— START Data extract —

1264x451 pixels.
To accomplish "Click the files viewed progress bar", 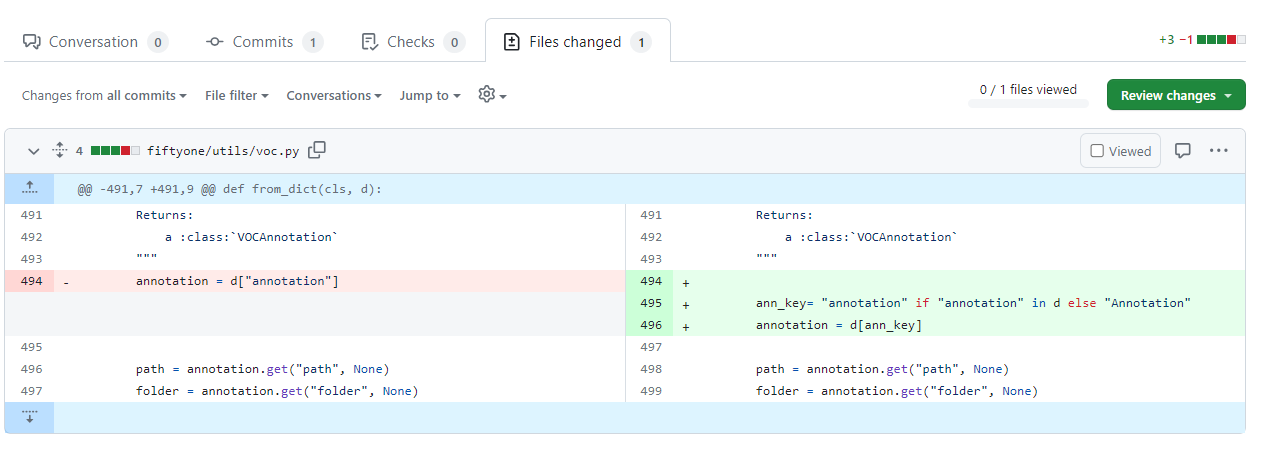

— END Data extract —
— START Data extract —

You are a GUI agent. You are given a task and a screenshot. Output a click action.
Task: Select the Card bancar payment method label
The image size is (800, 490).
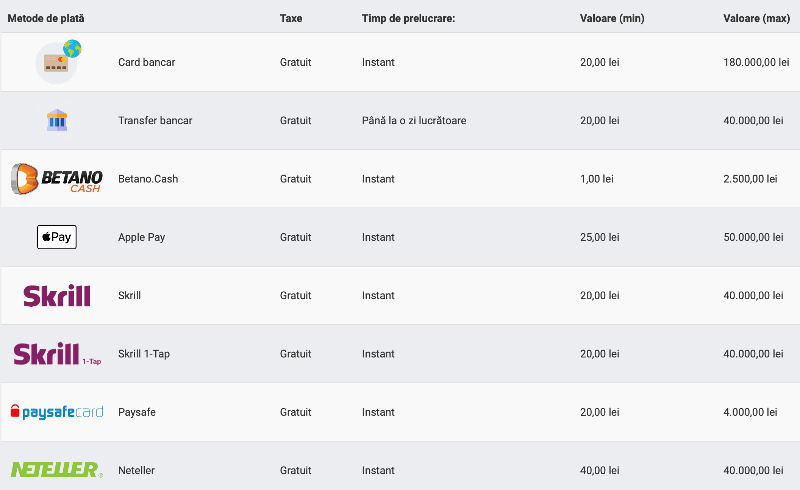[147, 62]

— END Data extract —

Problem requirements ▸ Reproduce word for word the lines from the one containing "1264x451 pixels." through the one containing "the files viewed", including both of those lines. Omit any pictures from your copy.

Exercise output ▸
1264x451 pixels.
To accomplish "Click the files viewed progress bar", 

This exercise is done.